Segment Start: RECORDS SUPPLIED

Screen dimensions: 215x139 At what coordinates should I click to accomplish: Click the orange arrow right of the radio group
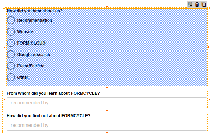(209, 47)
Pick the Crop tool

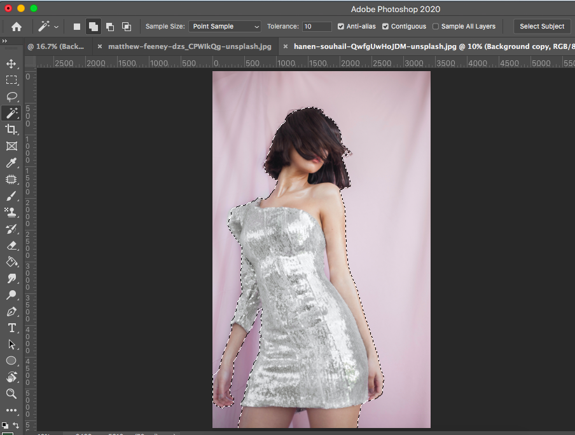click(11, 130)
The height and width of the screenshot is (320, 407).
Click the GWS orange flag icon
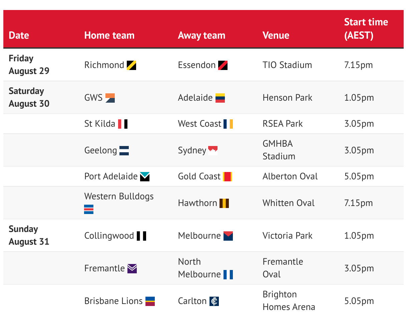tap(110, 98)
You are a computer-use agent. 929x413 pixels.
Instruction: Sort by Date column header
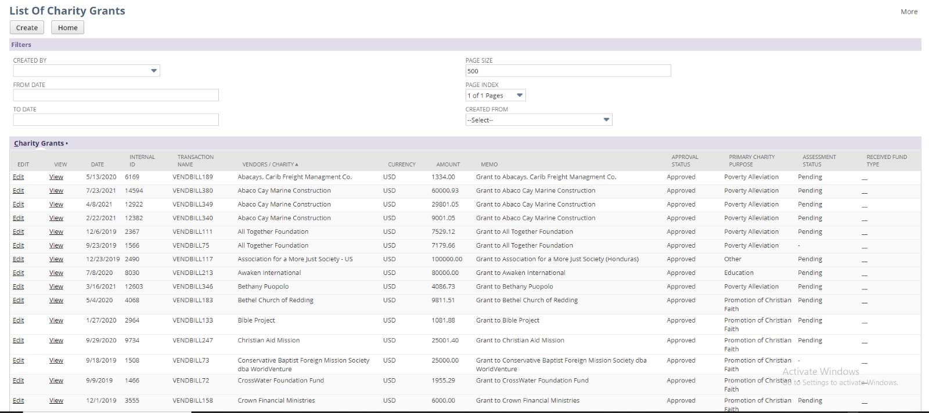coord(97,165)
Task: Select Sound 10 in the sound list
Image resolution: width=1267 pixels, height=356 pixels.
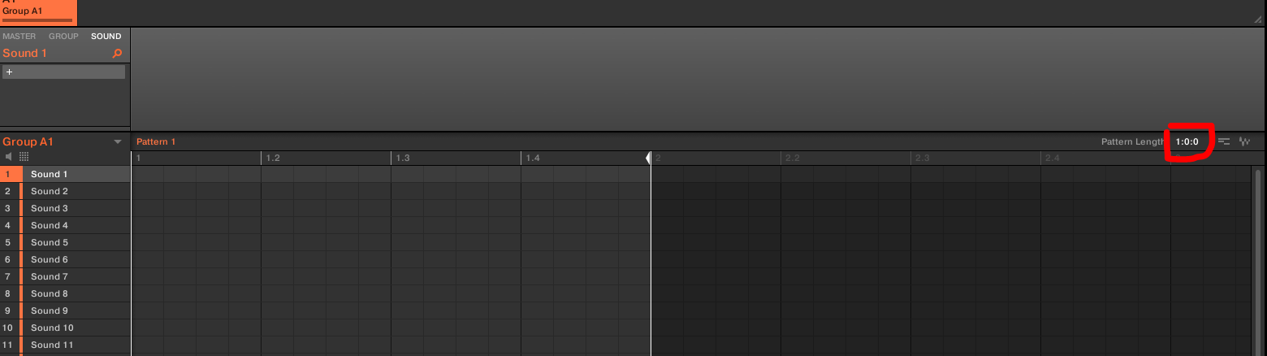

Segment End: RECORDS SUPPLIED

WHAT IS EXPECTED: Can you retype every record above exactly, leaving out the pictures?

ANSWER TO THE PROBLEM:
Screen dimensions: 215x139 At what coordinates should I click to accomplish: Click the orange arrow right of the radio group
(209, 47)
Pick the Crop tool

click(11, 130)
The height and width of the screenshot is (320, 407).
Click the GWS orange flag icon
tap(110, 98)
You are a computer-use agent. 929x413 pixels.
Instruction: Sort by Date column header
coord(97,165)
Task: Select Sound 10 in the sound list
Image resolution: width=1267 pixels, height=356 pixels.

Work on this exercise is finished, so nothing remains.